The new age of ads started in the sixties, when agency directors like the legendary Bill Burnback - his image of the very first Volkswagen Beetle made it the car of the decade - switched the game from simple product-based demonstrate-and-sell expositions into the kind of sophisticated lifestyle/image package which persists today.
"Good ads are about creating feelings and attitudes towards the brand in the consumer's mind," says Lindsay McMurdo of London-based Ogilvie and Mather, who recently launched the new Impulse ad, where a gay man can't resist the fragrance but passes up the girl. In such moments is advertising history made. Pundits talk television ads the way literature professors discuss poetry - the poles of memory and desire, the sheer artistry in making yet another common-or garden commodity become a lifestyle essential. For ads don't peddle products, given that products hardly differ one from the other. They sell dreams. And the dreams are always positive. No famine, no bad news, no pain. Ads let reality shed its democratic deficits, generating a world where consumption is its own reward. Good ads are enthralling, and that's precisely the point. Once you become in thrall to the image they peddle, you're part of a new age feudal system designed to make you take sides. At stake is how well or badly you play the lifestyle game, how much attitude you can afford to show. Irish-made TV ads already occupy approximately 10 per cent of the advertising agencies' income here, with an upwardly mobile spend increasing faster than the consumer price index, and set to rise further with the advent of TV3. 1997 figures value it at over £102 million.

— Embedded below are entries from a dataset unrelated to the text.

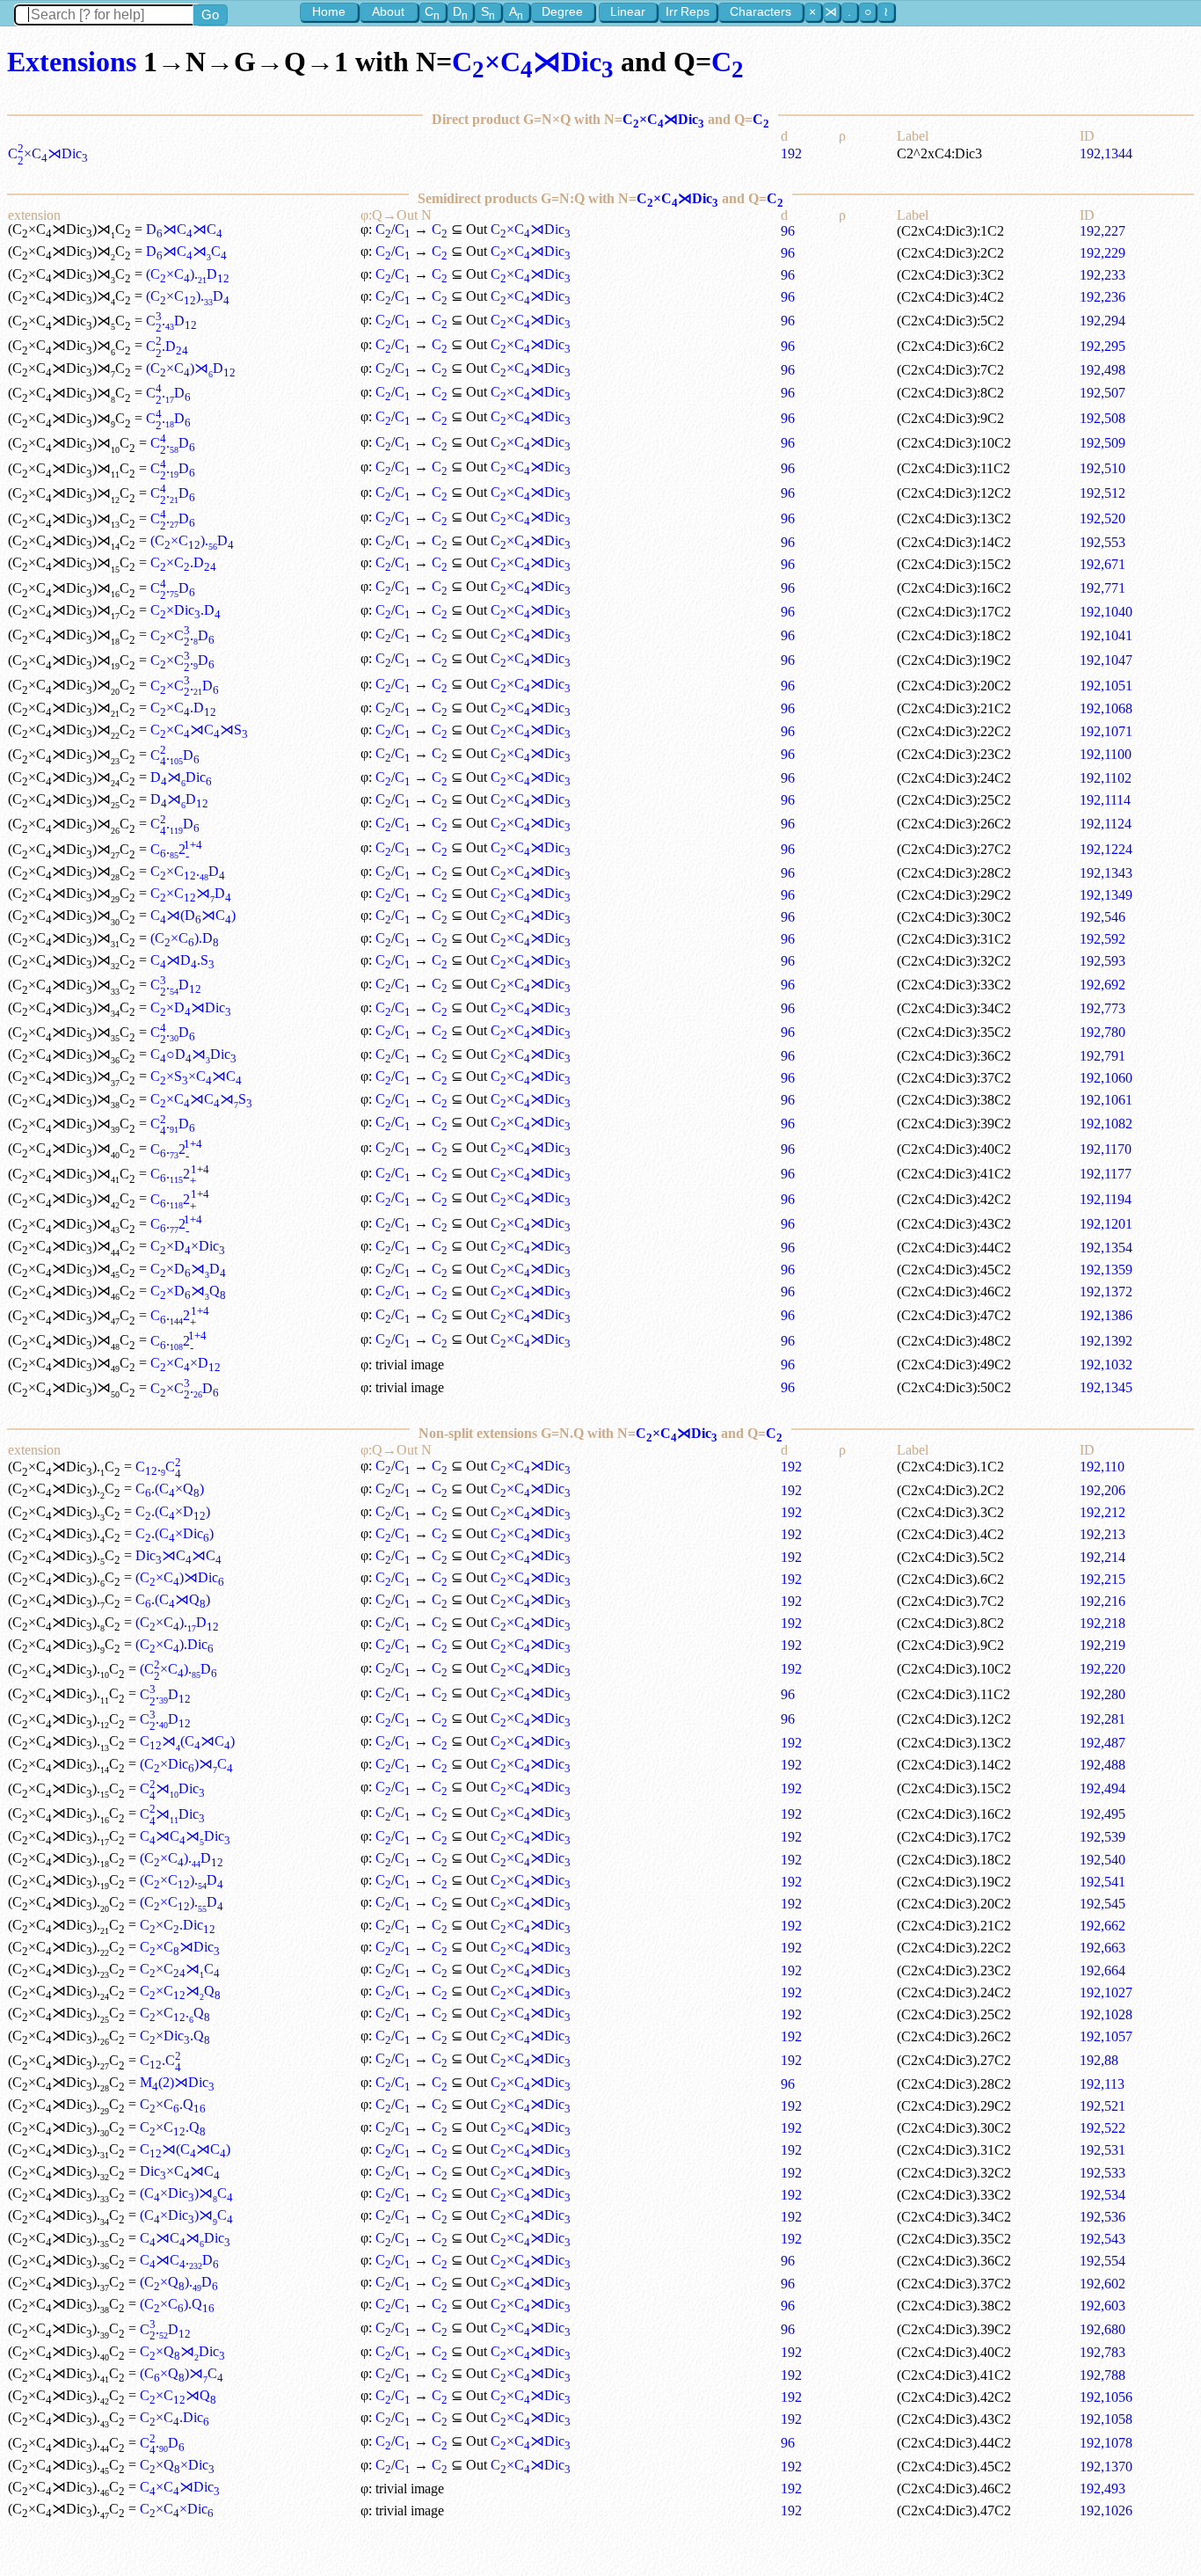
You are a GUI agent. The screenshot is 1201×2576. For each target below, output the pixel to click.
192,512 (1102, 492)
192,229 (1102, 252)
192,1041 (1106, 635)
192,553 (1102, 542)
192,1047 (1106, 660)
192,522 (1102, 2127)
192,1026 (1106, 2510)
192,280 (1102, 1694)
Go (210, 14)
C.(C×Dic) (174, 1533)
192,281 (1102, 1718)
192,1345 (1106, 1387)
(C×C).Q (177, 2303)
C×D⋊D (188, 1268)
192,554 (1102, 2260)
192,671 (1102, 564)
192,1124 (1106, 823)
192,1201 (1106, 1223)
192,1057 (1106, 2036)
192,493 (1102, 2488)
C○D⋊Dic (193, 1054)
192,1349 (1106, 894)
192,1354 (1106, 1247)
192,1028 (1106, 2014)
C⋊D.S (182, 959)
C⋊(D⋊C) (193, 915)
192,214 (1102, 1557)
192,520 (1102, 518)
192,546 (1102, 916)
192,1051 (1106, 685)
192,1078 (1106, 2442)
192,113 (1102, 2083)
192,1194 (1106, 1199)
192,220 (1102, 1668)
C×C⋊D (190, 893)
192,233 (1102, 274)
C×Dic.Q (175, 2035)
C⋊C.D (179, 2259)
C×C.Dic (177, 1924)
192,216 (1102, 1601)
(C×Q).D (179, 2281)
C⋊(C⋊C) (187, 1740)
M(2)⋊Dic (177, 2082)
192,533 (1102, 2172)
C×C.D (183, 562)
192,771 (1102, 587)
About (388, 11)
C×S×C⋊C (196, 1076)
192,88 (1099, 2060)
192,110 (1102, 1466)
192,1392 (1106, 1340)
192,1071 (1106, 731)
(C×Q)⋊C (181, 2373)
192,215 (1102, 1579)
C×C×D (185, 1362)
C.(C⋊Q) (172, 1599)
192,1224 (1106, 849)
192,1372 (1106, 1291)
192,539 (1102, 1836)
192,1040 (1106, 611)
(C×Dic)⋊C (186, 1763)
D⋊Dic (181, 777)
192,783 (1102, 2352)
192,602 (1102, 2283)
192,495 (1102, 1813)
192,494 (1102, 1788)
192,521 (1102, 2105)
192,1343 (1106, 872)
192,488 (1102, 1764)
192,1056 (1106, 2397)
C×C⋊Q (180, 1990)
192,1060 (1106, 1077)
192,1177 (1106, 1173)
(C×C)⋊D (191, 368)
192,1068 (1106, 708)
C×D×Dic (187, 1245)
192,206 (1102, 1490)
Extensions (71, 61)
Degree (562, 11)
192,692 (1102, 984)
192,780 (1102, 1032)
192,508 (1102, 418)
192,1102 (1106, 777)
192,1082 (1106, 1123)
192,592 (1102, 938)
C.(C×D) (172, 1511)
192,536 (1102, 2216)
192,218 (1102, 1623)
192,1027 (1106, 1992)
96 (788, 230)
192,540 (1102, 1859)
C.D (171, 320)
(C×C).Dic (174, 1644)
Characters (760, 11)
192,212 (1102, 1512)
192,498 (1102, 369)
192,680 (1102, 2329)
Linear (627, 11)
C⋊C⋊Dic (185, 1835)
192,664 (1102, 1970)
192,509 (1102, 442)
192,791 (1102, 1055)
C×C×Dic (177, 2508)
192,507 (1102, 392)
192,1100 (1106, 754)
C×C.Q (175, 2012)
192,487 (1102, 1742)
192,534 (1102, 2194)
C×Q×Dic (177, 2464)
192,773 (1102, 1008)
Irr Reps (688, 11)
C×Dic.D (185, 609)
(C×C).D (187, 273)
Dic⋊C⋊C (178, 1555)
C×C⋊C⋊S (199, 729)
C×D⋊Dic (190, 1007)
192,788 (1102, 2375)
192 (791, 153)
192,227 (1102, 230)
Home (329, 11)
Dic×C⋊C (180, 2171)
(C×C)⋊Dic (179, 1577)
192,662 (1102, 1925)
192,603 (1102, 2305)
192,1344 (1106, 153)
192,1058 (1106, 2419)
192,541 (1102, 1881)
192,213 (1102, 1534)
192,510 (1102, 468)
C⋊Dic (172, 1788)
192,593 (1102, 960)
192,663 (1102, 1947)
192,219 (1102, 1645)
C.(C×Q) (169, 1488)
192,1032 (1106, 1364)
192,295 (1102, 346)
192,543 (1102, 2238)
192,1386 (1106, 1315)
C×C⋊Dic (533, 61)
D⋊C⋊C (184, 229)
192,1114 (1105, 799)
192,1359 (1106, 1269)
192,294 (1102, 320)
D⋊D (179, 799)
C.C (158, 1466)
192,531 (1102, 2149)
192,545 (1102, 1903)
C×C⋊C (180, 1968)
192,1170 (1106, 1149)
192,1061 (1106, 1099)
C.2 (176, 849)
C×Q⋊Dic (182, 2351)
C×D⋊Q (188, 1290)
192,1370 (1106, 2466)
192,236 (1102, 296)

Economies of scale restrict home-grown ads from the start: shoots cost an average of £35,000 per day, budgets total hundreds of thousands less than the mid-five-figure average available in the UK and rest of Europe. Eoghan Nolan forecasts that the trend towards global markets will increasingly favour "the Ben Hur epic style which can travel, rather than the simple strong idea."
But Irish agencies can and do compete in the global market, with the Helme Partnership winning the Miller Beer commercials Creative account for all Europe, and Arks running the highly successful Guinness campaigns, An- ticipation and Surfer. McCann Erickson recently won back the Yoplait campaign from a UK firm. Alongside predictable factors like budget and client base come unexpected features. You can't crack jokes so easily in a homegrown ad, or rely on humour as much as you may want. "Jokes grow stale very quickly," says Ian Fox, chief executive of the Institute of Advertising Practitioners in Ireland. "And with a shelf-life of up to two years, as against perhaps six months at most in the UK, the agencies can't always afford to crack them." While every other "ism" falls apart at the seams, advertising's constant spinning of consumerism seems set to make that ideology among the core cultural codes of the future, separating west from east, poor from rich, Nike-wearer from Adidas-supporter. "But ultimately it doesn't work because human beings are always more ingenious and more subtle than anyone supposes - we can turn off, " says Weldon. "Advertising's narratives are so intricate, so interwoven with Western society that I don't think much would be gained by stopping them; it's better than working out campaigns of war, after all."